The wooden door was eased shut. The voices became muffled. I stood in the shadows and waited. The wooden door flew open again, then the screen door. Joey Deem burst out into the night, charged across the lawn, flung open the driver's door of the T-bird, then banged it shut.

The lock clicked.

Sandra Deem stepped out in a bathrobe and hair curlers and stood for a moment on the low stoop. She pressed her fingers across her cheek several times. Then she turned and went inside, closing both doors behind her.

I walked on down the road.

A light burned in the Wilson living room, and I crept up to a window in the darkness. Wilson was seated in an easy chair, a row of Pabst empties lined up on the table beside him. His gaze was fixed on a noisy spot across the room. "And as we move into the top half of the eleventh, inning, it's still all tied up, Yankees six, Brewers six." I could see Kay's immense bare legs hanging over 73 the end of the couch.

I backtracked onto Moon Road and walked the remaining fifty yards down to Central. The Saturday night revelers traffic was heavy, but in the car dealer's lot across the avenue I could make out two figures seated in the front of a blue Dodge. It was the only Chrysler product in three acres of Hondas. I shot them a two armed Nixonesque victory sign, then turned and walked back toward Dot's.

Just after one-thirty I chose my spot. I brought an old Army blanket from the back of my car and placed it under the curtaining arch of a group of forsythia bushes, the kind of cool, secret bushy cave where I'd hidden from the world when I was eight. I stuffed one end of the blanket up into the thicket of branches to form a lumpy, scratchy backrest. The mammoth clump of bushes grew atop a slight rise halfway between a rear corner of the barn and the pear orchard, and I had an unobstructed view of the house, the mailbox, and, off in the other direction to my right, the farm pond.

I settled back and listened to the peepers, and the muted roar of traffic back on Central and from the interstate beyond the woods on the other side of Dot's house.
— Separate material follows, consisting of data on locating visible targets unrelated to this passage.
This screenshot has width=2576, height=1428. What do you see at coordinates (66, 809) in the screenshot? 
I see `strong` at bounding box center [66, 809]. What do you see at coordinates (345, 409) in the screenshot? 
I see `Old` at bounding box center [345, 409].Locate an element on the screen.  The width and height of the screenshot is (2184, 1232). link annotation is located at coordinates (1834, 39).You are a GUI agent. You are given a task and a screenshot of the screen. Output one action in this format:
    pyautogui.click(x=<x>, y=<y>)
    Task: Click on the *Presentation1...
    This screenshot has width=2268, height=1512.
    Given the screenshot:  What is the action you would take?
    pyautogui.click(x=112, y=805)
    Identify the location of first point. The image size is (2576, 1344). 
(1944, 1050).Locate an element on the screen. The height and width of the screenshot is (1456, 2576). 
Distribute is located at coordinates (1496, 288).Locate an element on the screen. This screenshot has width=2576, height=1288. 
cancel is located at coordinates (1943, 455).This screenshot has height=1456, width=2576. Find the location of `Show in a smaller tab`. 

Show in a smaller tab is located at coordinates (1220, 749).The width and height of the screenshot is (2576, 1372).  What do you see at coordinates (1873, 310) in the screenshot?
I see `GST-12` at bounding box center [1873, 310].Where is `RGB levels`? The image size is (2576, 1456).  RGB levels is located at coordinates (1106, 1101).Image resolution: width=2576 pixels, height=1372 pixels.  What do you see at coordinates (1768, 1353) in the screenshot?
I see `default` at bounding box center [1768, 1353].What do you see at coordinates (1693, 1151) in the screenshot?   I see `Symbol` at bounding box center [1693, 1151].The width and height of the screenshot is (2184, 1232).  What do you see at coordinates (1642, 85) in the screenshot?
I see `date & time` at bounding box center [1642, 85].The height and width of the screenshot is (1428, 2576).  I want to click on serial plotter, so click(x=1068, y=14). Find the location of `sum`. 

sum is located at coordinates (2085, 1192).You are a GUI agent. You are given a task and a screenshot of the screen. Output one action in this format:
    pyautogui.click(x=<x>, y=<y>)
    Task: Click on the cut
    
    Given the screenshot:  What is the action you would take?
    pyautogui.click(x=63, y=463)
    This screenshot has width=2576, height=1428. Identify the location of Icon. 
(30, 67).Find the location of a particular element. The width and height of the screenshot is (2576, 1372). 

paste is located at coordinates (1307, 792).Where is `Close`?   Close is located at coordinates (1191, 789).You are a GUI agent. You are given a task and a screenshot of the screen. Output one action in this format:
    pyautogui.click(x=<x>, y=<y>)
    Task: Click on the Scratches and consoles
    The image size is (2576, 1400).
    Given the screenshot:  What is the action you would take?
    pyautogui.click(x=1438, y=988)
A couple of times I heard rustling in the bushes down at the other end of the barn, and once I watched four men in flak jackets emerge from the barn and stumble into the foliage across Moon Road.

I smeared myself with insect repellant, which had little effect, though my constant scratching and slapping at the gnats and mosquitoes kept me from dozing off. The air was as heavy and tepid as a night in Panama. The fields smelled sweet.

At five to two the back door of the house creaked open. The outside spotlights had been shut off, but in the starlight I could make out McWhirter and the patrolman who'd been in the kitchen moving quickly across the lawn. They climbed into the back seat of Bowman's darkened car and carefully pulled the door shut, click-click. Then it was quiet again. I felt more alone than I wanted to.

At two-ten I was startled to see the back door of the farmhouse ease open yet again. Two figures emerged. One wore a long frilly bathrobe, peach-colored it seemed in the white starlight, and she poked the wobbly beam of a flashlight a few feet ahead of her.

Edith was followed across the veranda and onto the lawn by Dot, who carried towels and was clad in a red terry cloth beach robe, which hung loosely on her slight frame. The two women spoke in low voices and made their way across the damp grass toward the pond.

At the water's edge Dot set the towels on a wooden bench and let her robe fall away. Edith removed her robe and folded it carefully before placing it and the flashlight on the bench. Dot was naked, but Edith had been wearing a calf-length nightgown under her robe, and now Dot helped her hitch it up over her head and place it neatly alongside the folded robe.

Dot stepped into the water first and bent to splash her face and breasts.

"Oh, my! Oh, it's just grand, Edie!"

Edith moved her head about, up, down, right, left, trying to focus on the surface of the black water before stepping down to it. Dot reached out and guided her. The two women stood waist-deep facing each other for a moment before Dot squeezed Edith's hand, let go of it, and let herself fall backwards into the water. She backstroked languidly to the far side of the pond while Edith watched, then turned and sidestroked back again.